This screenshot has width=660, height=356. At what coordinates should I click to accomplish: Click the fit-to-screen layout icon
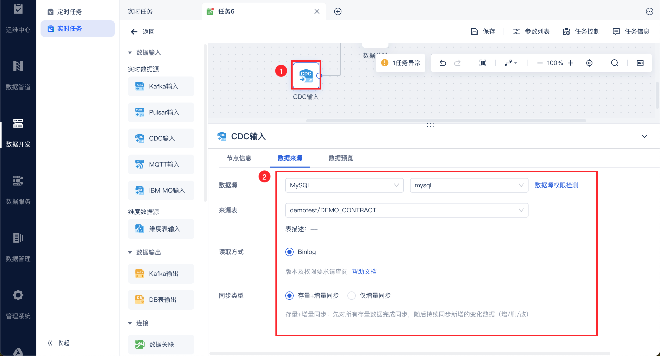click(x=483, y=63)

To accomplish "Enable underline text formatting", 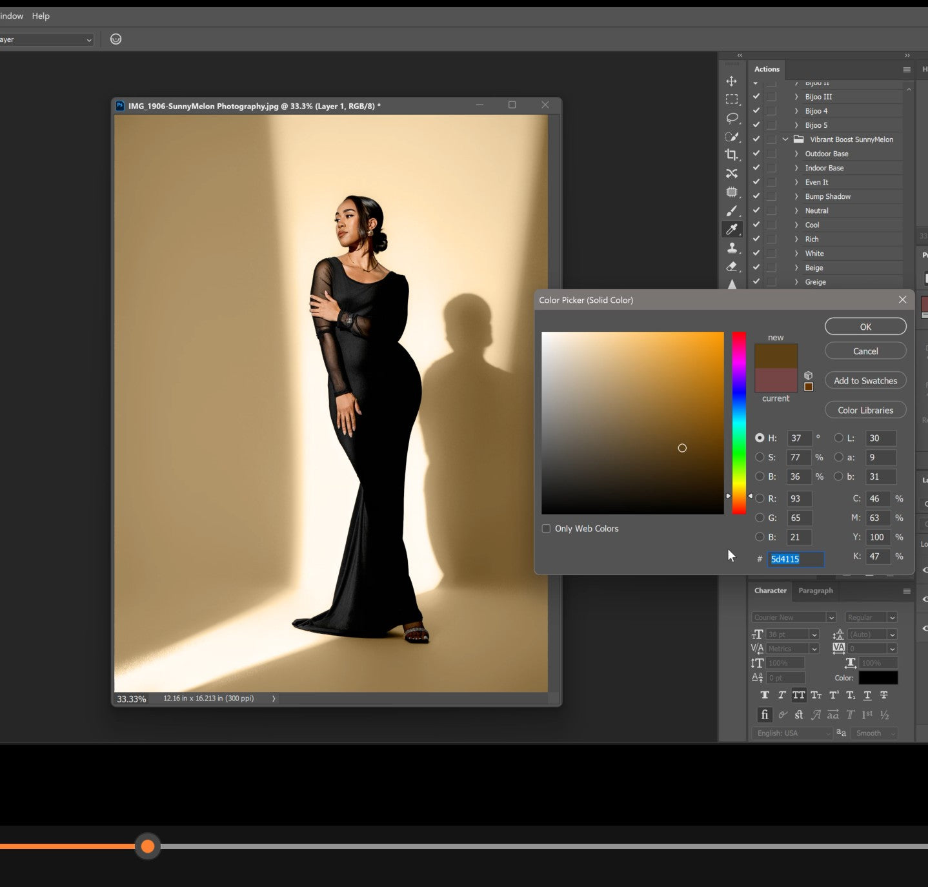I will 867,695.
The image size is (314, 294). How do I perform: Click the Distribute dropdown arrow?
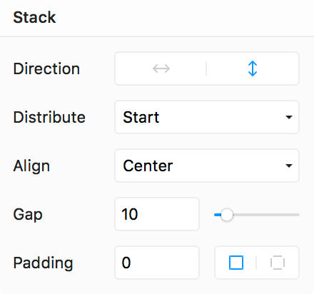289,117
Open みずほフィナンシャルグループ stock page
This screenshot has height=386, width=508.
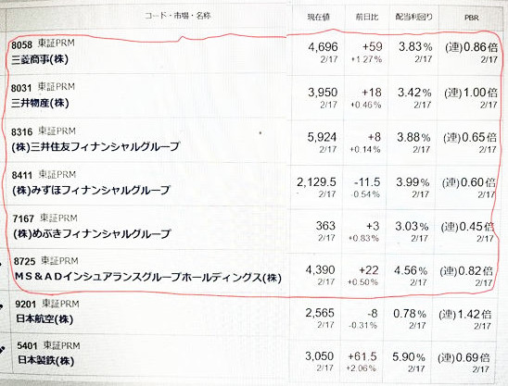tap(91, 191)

...

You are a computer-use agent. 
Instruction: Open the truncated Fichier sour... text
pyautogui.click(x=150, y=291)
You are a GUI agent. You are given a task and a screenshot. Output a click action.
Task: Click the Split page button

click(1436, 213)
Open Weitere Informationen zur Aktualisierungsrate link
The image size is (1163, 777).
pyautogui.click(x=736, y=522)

--

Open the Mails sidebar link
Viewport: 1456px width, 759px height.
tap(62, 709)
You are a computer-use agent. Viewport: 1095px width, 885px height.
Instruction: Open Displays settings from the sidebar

- _DIRECTIONS FOR THIS TASK_:
Transcribe the listing lines from the line containing "The image size is (314, 294)." through the line containing "tap(91, 191)", inclusive, leaving out the pictures.

- _RESULT OF THE TASK_:
The image size is (314, 294). How do I perform: Click the Distribute dropdown arrow?
289,117
Open みずほフィナンシャルグループ stock page
This screenshot has height=386, width=508.
tap(91, 191)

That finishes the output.